CHALLENGE:
Reproduce each of the following entries verbatim, in the same order.
--------
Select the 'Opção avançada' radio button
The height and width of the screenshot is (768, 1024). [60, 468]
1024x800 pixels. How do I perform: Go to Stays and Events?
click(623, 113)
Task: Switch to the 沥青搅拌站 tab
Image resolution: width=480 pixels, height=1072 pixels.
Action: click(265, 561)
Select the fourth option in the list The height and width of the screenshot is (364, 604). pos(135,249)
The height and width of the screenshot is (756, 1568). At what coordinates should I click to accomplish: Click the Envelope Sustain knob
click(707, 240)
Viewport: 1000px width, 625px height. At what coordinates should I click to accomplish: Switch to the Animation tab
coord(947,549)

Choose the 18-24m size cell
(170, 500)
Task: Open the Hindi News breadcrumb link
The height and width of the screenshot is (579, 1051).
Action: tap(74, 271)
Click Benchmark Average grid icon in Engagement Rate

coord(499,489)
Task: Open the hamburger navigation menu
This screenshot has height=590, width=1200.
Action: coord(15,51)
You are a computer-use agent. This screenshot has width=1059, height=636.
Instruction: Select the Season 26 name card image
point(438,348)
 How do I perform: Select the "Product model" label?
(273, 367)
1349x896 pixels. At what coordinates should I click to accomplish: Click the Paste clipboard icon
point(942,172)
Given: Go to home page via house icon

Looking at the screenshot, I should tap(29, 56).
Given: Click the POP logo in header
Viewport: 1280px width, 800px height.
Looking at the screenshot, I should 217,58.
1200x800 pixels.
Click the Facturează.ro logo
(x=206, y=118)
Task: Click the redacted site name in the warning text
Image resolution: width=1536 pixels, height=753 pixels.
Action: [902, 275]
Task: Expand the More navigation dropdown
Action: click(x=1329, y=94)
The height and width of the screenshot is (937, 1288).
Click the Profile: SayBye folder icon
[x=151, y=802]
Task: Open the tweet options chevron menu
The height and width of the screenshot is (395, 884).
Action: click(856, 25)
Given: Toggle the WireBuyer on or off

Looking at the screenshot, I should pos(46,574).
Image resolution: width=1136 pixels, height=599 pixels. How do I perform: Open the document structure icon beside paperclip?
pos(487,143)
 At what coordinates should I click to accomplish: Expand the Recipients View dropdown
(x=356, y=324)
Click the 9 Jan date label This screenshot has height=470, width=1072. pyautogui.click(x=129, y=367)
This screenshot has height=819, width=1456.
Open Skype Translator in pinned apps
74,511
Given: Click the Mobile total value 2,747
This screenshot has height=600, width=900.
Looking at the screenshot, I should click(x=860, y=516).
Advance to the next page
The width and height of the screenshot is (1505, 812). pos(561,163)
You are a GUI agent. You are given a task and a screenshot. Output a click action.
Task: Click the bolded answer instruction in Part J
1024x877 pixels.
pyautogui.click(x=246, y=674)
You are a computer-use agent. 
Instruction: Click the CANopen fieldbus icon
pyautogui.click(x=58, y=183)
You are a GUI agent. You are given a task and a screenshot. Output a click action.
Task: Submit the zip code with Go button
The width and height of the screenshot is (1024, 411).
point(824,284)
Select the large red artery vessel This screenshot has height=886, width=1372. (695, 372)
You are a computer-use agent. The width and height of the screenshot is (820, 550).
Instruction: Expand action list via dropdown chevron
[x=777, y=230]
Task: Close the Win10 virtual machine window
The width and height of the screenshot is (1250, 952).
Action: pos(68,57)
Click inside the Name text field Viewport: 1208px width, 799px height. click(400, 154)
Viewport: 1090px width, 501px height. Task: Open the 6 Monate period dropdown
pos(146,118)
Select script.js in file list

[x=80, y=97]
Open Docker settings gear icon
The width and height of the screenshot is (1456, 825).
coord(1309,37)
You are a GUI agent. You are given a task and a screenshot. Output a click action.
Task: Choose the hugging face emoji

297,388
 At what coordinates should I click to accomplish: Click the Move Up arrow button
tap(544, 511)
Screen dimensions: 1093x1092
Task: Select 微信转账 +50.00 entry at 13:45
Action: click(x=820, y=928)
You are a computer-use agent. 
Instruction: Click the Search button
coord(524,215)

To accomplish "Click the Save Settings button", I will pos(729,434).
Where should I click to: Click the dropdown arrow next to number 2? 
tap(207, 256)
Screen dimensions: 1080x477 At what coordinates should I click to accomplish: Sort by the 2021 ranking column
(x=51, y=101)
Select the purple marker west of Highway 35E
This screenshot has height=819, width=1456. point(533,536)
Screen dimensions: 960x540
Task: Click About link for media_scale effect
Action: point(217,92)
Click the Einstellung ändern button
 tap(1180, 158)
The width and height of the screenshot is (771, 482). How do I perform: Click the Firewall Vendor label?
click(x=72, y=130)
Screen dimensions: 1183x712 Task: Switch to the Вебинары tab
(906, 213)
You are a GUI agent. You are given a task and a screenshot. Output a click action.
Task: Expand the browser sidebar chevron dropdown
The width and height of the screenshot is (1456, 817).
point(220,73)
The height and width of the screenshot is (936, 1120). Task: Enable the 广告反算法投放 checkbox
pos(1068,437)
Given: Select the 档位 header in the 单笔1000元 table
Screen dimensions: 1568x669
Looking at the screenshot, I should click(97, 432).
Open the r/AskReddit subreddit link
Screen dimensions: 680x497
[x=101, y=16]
--------
SOLUTION:
Select the 'Opção avançada' radio button
The height and width of the screenshot is (768, 1024). [60, 468]
1024x800 pixels. How do I perform: Go to Stays and Events?
click(623, 113)
Task: Switch to the 沥青搅拌站 tab
Image resolution: width=480 pixels, height=1072 pixels.
Action: click(265, 561)
Select the fourth option in the list The height and width of the screenshot is (364, 604). pos(135,249)
The height and width of the screenshot is (756, 1568). At what coordinates should I click to accomplish: Click the Envelope Sustain knob
click(707, 240)
Viewport: 1000px width, 625px height. At what coordinates should I click to accomplish: Switch to the Animation tab
coord(947,549)

Choose the 18-24m size cell
(170, 500)
Task: Open the Hindi News breadcrumb link
The height and width of the screenshot is (579, 1051).
Action: tap(74, 271)
Click Benchmark Average grid icon in Engagement Rate

coord(499,489)
Task: Open the hamburger navigation menu
This screenshot has height=590, width=1200.
Action: coord(15,51)
You are a computer-use agent. This screenshot has width=1059, height=636.
Instruction: Select the Season 26 name card image
point(438,348)
 How do I perform: Select the "Product model" label?
(273, 367)
1349x896 pixels. At what coordinates should I click to accomplish: Click the Paste clipboard icon
point(942,172)
Given: Go to home page via house icon

Looking at the screenshot, I should tap(29, 56).
Given: Click the POP logo in header
Viewport: 1280px width, 800px height.
Looking at the screenshot, I should 217,58.
1200x800 pixels.
Click the Facturează.ro logo
(x=206, y=118)
Task: Click the redacted site name in the warning text
Image resolution: width=1536 pixels, height=753 pixels.
Action: [902, 275]
Task: Expand the More navigation dropdown
Action: click(x=1329, y=94)
The height and width of the screenshot is (937, 1288).
Click the Profile: SayBye folder icon
[x=151, y=802]
Task: Open the tweet options chevron menu
The height and width of the screenshot is (395, 884).
Action: click(856, 25)
Given: Toggle the WireBuyer on or off

Looking at the screenshot, I should pos(46,574).
Image resolution: width=1136 pixels, height=599 pixels. How do I perform: Open the document structure icon beside paperclip?
pos(487,143)
 At what coordinates should I click to accomplish: Expand the Recipients View dropdown
(x=356, y=324)
Click the 9 Jan date label This screenshot has height=470, width=1072. pyautogui.click(x=129, y=367)
This screenshot has height=819, width=1456.
Open Skype Translator in pinned apps
74,511
Given: Click the Mobile total value 2,747
This screenshot has height=600, width=900.
Looking at the screenshot, I should click(x=860, y=516).
Advance to the next page
The width and height of the screenshot is (1505, 812). pos(561,163)
You are a GUI agent. You are given a task and a screenshot. Output a click action.
Task: Click the bolded answer instruction in Part J
1024x877 pixels.
pyautogui.click(x=246, y=674)
You are a computer-use agent. 
Instruction: Click the CANopen fieldbus icon
pyautogui.click(x=58, y=183)
You are a GUI agent. You are given a task and a screenshot. Output a click action.
Task: Submit the zip code with Go button
The width and height of the screenshot is (1024, 411).
point(824,284)
Select the large red artery vessel This screenshot has height=886, width=1372. (695, 372)
You are a computer-use agent. The width and height of the screenshot is (820, 550).
Instruction: Expand action list via dropdown chevron
[x=777, y=230]
Task: Close the Win10 virtual machine window
The width and height of the screenshot is (1250, 952).
Action: pos(68,57)
Click inside the Name text field Viewport: 1208px width, 799px height. click(400, 154)
Viewport: 1090px width, 501px height. Task: Open the 6 Monate period dropdown
pos(146,118)
Select script.js in file list

[x=80, y=97]
Open Docker settings gear icon
The width and height of the screenshot is (1456, 825).
coord(1309,37)
You are a GUI agent. You are given a task and a screenshot. Output a click action.
Task: Choose the hugging face emoji

297,388
 At what coordinates should I click to accomplish: Click the Move Up arrow button
tap(544, 511)
Screen dimensions: 1093x1092
Task: Select 微信转账 +50.00 entry at 13:45
Action: click(x=820, y=928)
You are a computer-use agent. 
Instruction: Click the Search button
coord(524,215)

To accomplish "Click the Save Settings button", I will pos(729,434).
Where should I click to: Click the dropdown arrow next to number 2? 
tap(207, 256)
Screen dimensions: 1080x477 At what coordinates should I click to accomplish: Sort by the 2021 ranking column
(x=51, y=101)
Select the purple marker west of Highway 35E
This screenshot has height=819, width=1456. point(533,536)
Screen dimensions: 960x540
Task: Click About link for media_scale effect
Action: point(217,92)
Click the Einstellung ändern button
 tap(1180, 158)
The width and height of the screenshot is (771, 482). How do I perform: Click the Firewall Vendor label?
click(x=72, y=130)
Screen dimensions: 1183x712 Task: Switch to the Вебинары tab
(906, 213)
You are a GUI agent. You are given a task and a screenshot. Output a click action.
Task: Expand the browser sidebar chevron dropdown
The width and height of the screenshot is (1456, 817).
point(220,73)
The height and width of the screenshot is (936, 1120). Task: Enable the 广告反算法投放 checkbox
pos(1068,437)
Given: Select the 档位 header in the 单笔1000元 table
Screen dimensions: 1568x669
Looking at the screenshot, I should click(97, 432).
Open the r/AskReddit subreddit link
Screen dimensions: 680x497
[x=101, y=16]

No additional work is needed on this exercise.